It might help to understand that:
"foo" === /foo/
is actually another way to write:
"foo".===(/foo/)
So it's actually a method call to the instance method String#===
on "foo"
(which is an instance of class String
), passing it /foo/
as the argument. Therefore what will happen is totally defined by String#===
.
In your code, what actually happens is this:
if /\A([a-z][a-z\d\-+\.]*:|\/\/).*/i === options
# ...
elsif String === options
# ...
elsif :back === options
# ...
elsif Proc === options
# ...
else
# ...
end.delete("\0\r\n")
Therefore your case
statements are actually method calls to (in order of appearance):
Regex#===
Module#===
Symbol#===
- and then again
Module#===
Regarding the second example in your question:
'string' === /string/ # => false
This above is calling String#===
which, according to the documentation:
Returns whether str == obj, similar to Object#==.

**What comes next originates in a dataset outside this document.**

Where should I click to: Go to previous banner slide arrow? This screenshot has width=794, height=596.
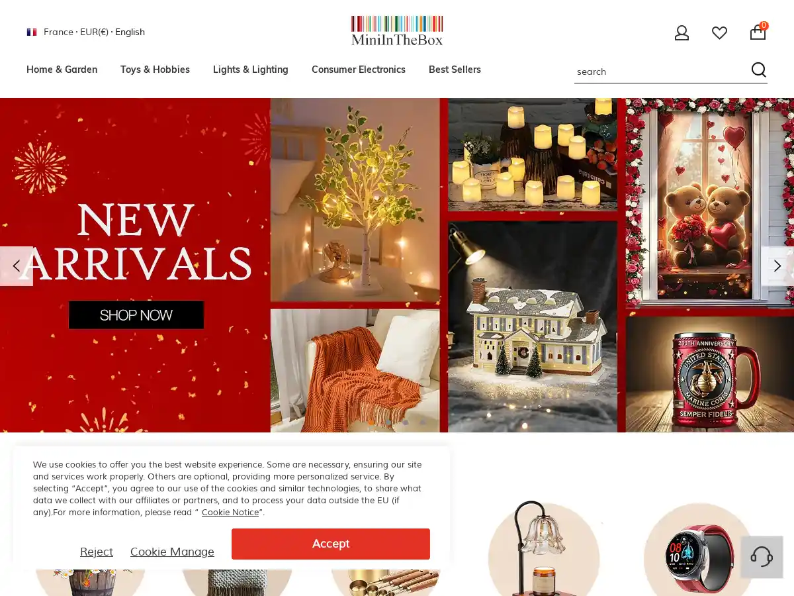click(x=17, y=266)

If obj is not an instance of String but responds to to_str, then the
two strings are compared using case equality Object#===.
Otherwise, returns similarly to #eql?, comparing length and content.
That's why it doesn't match, because it actually calls Object#==
.
Similarly:
# this calls `Proc#===`, not `Module#===`
(Proc.new {}) === Proc # => false
# however, if you want to test for class equality you should do:
Proc === (Proc.new {}) # => true, calls `Module#===`
Same goes for Hash.new === Hash
.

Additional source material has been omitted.